EDDA MARTINS

"Adeus a Carmen ou ao samba? É difícil dizer. Na verdade, desde que a "pequena notável" foi expandir a música brasileira no estrangeiro, nosso Samba que aqui ficou começou a mudar, aos poucos, de feição.

Perdeu aquela graça brejeira, misturada do ruído baiano de berloques e balangandãs; a cuíca jaz esquecida lá no morro e o ritmo alegre e contagiante tornou-se lento, com jeito de "blue" americano. E isto sucedeu, não porque a nossa embaixatriz do samba estivesse americanizando a nossa música, mas porque não havia outra cantora do seu estilo. Talvez tenha sido por causa dela, sim, que o Samba tanto se desvitalizou, por falta de intérprete de igual "bossa", de alegria e do seu inigualável dom de comunicação.
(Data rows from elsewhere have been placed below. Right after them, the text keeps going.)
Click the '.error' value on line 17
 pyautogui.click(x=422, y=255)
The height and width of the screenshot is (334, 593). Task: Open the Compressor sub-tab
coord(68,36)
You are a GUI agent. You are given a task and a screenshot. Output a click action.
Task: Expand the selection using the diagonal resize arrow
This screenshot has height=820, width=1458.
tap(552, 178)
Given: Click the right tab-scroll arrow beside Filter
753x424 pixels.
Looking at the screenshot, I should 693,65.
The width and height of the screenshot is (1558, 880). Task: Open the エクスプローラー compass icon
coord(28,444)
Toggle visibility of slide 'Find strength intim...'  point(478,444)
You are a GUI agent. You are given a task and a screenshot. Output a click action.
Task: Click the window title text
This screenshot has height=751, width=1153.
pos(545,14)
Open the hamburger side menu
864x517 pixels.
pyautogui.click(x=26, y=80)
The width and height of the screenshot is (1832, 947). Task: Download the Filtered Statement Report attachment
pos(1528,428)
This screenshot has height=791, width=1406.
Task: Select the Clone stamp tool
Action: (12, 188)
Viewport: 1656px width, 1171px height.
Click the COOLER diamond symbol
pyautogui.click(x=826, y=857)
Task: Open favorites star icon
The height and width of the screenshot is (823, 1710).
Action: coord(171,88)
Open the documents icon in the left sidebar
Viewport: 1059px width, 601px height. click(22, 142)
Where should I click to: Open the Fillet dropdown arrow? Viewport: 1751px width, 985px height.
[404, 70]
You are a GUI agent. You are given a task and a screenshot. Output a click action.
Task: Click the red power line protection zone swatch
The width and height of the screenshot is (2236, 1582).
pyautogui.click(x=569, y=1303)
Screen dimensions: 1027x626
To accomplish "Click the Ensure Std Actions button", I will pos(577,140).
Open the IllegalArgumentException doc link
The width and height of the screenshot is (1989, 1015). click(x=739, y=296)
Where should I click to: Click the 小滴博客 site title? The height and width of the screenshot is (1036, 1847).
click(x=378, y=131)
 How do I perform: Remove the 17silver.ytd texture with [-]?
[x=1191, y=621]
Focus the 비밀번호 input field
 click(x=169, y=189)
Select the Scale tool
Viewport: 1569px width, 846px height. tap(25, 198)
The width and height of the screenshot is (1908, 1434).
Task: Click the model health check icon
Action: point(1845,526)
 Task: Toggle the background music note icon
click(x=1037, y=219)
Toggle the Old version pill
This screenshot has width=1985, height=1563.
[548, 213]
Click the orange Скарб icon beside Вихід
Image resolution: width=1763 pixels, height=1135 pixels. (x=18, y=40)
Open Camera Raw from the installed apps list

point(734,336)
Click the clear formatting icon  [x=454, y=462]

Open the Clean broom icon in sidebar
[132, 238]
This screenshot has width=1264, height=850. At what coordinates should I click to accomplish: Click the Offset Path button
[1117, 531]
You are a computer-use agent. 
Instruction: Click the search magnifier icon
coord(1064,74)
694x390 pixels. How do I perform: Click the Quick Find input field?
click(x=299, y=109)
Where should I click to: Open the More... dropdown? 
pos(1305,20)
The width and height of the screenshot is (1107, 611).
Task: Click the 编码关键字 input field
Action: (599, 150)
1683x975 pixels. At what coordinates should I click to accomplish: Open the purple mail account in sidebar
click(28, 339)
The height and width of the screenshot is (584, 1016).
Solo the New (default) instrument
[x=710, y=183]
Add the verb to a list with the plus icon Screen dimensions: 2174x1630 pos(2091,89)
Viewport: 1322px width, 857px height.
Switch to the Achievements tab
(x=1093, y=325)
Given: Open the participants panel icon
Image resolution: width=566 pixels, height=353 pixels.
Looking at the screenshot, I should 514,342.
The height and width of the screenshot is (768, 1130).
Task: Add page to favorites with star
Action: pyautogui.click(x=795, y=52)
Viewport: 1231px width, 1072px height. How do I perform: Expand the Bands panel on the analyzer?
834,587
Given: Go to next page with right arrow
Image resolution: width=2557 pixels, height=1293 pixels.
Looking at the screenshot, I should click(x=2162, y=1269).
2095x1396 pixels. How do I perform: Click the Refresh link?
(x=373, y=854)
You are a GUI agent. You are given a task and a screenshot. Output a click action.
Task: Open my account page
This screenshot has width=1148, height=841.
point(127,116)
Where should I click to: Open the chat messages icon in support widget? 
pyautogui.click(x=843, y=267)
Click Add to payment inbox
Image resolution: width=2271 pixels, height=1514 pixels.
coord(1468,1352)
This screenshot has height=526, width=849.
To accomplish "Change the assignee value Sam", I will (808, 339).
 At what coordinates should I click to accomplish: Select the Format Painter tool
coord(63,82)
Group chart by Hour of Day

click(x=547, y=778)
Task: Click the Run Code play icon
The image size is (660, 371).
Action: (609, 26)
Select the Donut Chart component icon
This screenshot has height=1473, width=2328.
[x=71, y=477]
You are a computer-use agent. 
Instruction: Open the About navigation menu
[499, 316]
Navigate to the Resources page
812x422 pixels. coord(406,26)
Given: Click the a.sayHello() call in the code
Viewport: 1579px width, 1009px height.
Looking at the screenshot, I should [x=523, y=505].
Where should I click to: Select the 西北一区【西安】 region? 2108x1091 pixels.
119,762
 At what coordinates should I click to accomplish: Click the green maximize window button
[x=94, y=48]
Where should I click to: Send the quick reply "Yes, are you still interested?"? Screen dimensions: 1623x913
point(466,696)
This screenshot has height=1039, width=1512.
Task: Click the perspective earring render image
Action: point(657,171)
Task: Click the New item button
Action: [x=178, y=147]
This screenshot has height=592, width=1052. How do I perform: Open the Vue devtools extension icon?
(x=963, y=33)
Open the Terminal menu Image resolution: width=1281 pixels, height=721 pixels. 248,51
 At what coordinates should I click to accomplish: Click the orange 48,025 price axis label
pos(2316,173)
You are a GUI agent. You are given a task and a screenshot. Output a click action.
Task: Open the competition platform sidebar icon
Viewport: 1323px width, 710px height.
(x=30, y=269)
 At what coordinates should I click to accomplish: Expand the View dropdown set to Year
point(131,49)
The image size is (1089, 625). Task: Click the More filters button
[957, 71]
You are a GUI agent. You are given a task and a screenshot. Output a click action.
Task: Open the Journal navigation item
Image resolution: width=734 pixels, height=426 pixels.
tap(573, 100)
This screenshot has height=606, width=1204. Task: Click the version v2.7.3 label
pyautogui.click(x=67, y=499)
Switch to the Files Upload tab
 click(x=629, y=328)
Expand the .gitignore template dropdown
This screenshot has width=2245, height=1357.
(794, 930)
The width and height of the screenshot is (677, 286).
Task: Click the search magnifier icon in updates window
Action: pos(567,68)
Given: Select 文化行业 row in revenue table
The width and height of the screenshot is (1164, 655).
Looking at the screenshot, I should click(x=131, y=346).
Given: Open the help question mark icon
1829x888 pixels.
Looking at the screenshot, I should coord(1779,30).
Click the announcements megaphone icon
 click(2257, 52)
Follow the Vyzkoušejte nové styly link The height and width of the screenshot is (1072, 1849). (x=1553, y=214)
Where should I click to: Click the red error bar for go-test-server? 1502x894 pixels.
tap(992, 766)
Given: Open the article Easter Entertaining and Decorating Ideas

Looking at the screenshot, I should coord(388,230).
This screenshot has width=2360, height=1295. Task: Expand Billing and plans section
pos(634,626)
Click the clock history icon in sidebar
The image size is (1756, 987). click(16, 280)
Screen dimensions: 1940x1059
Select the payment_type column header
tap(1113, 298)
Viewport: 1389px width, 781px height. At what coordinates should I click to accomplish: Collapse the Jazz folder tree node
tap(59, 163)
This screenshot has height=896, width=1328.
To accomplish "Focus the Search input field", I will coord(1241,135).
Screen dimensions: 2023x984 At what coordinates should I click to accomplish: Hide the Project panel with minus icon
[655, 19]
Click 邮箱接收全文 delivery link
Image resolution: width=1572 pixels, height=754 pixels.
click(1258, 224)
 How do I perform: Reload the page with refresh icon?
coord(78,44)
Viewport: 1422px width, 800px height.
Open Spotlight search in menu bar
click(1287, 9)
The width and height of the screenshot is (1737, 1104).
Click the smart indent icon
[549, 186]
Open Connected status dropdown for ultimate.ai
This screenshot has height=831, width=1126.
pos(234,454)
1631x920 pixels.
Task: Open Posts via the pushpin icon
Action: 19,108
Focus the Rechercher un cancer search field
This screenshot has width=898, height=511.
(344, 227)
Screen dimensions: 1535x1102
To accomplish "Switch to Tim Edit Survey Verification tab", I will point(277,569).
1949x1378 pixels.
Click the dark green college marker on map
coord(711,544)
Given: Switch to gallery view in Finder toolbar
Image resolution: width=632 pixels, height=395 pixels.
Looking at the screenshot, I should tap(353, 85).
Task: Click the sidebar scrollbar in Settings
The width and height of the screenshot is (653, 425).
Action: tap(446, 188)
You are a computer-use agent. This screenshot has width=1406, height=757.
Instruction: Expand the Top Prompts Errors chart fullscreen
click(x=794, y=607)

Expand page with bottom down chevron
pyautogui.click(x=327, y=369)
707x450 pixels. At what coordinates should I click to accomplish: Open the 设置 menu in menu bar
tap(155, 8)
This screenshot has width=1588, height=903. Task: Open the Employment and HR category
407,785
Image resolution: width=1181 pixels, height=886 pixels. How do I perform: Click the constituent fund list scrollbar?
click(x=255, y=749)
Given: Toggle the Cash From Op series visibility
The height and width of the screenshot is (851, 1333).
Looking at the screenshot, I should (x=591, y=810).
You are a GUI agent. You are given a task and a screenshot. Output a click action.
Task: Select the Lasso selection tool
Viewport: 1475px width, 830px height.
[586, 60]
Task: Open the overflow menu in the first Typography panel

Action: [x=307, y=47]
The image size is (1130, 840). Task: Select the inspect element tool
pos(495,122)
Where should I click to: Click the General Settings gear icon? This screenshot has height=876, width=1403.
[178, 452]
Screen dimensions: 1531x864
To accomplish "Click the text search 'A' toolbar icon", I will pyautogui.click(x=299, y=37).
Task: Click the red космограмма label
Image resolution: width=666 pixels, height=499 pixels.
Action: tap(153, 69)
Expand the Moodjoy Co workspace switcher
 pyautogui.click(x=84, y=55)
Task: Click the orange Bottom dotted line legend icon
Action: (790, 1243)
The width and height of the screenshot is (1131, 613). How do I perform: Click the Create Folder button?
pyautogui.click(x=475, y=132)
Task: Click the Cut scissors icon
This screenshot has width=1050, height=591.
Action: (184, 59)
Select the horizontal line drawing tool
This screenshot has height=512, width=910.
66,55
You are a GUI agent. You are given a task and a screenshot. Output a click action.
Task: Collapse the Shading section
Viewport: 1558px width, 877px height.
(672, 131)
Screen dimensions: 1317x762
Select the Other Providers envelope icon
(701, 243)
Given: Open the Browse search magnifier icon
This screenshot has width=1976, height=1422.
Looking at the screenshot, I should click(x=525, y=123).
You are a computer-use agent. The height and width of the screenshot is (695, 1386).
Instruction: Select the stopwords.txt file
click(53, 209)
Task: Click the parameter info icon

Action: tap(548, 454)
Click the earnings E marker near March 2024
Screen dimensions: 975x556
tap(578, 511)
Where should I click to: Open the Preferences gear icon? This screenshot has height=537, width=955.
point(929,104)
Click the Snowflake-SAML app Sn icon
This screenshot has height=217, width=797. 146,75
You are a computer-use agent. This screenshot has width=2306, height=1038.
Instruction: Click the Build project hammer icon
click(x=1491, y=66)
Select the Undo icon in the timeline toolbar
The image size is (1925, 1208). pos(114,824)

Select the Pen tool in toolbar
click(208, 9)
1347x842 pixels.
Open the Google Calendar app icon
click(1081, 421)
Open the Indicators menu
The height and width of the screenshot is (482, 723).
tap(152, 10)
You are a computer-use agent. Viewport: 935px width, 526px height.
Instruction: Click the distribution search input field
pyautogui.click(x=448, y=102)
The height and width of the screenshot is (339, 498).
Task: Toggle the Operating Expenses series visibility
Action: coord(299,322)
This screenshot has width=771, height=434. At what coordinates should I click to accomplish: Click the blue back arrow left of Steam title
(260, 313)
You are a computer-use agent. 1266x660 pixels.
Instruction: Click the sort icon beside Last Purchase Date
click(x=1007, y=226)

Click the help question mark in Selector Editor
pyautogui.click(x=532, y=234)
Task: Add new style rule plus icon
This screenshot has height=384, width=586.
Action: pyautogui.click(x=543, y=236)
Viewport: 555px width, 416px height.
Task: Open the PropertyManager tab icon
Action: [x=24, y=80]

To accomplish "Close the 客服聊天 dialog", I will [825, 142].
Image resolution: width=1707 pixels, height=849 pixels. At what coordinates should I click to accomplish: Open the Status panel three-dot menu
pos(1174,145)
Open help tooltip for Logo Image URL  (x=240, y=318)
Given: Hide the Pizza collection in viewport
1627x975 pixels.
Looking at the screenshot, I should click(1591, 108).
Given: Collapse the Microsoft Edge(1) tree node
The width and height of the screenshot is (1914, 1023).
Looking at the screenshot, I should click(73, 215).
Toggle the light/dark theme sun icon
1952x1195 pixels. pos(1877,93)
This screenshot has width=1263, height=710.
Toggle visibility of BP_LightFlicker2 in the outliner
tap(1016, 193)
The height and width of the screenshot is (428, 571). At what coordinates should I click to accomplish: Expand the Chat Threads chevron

O Samba de hoje é lento e triste. Ora, é fácil transmitir a tristeza. Uma letra sentimental, uma langorosa música, um compasso lento, um olhar apaixonado da cantora, uma voz que se prolonga em finais de canção, à meia luz. Mas transmitir alegria, conseguir que a gente se remexa na cadeira, querendo também gingar o corpo, comprometer a voz em saltitantes e requebrados sambas, que não admitem breves, mas só colcheias, fusas e semifusas... isto sim é milagre".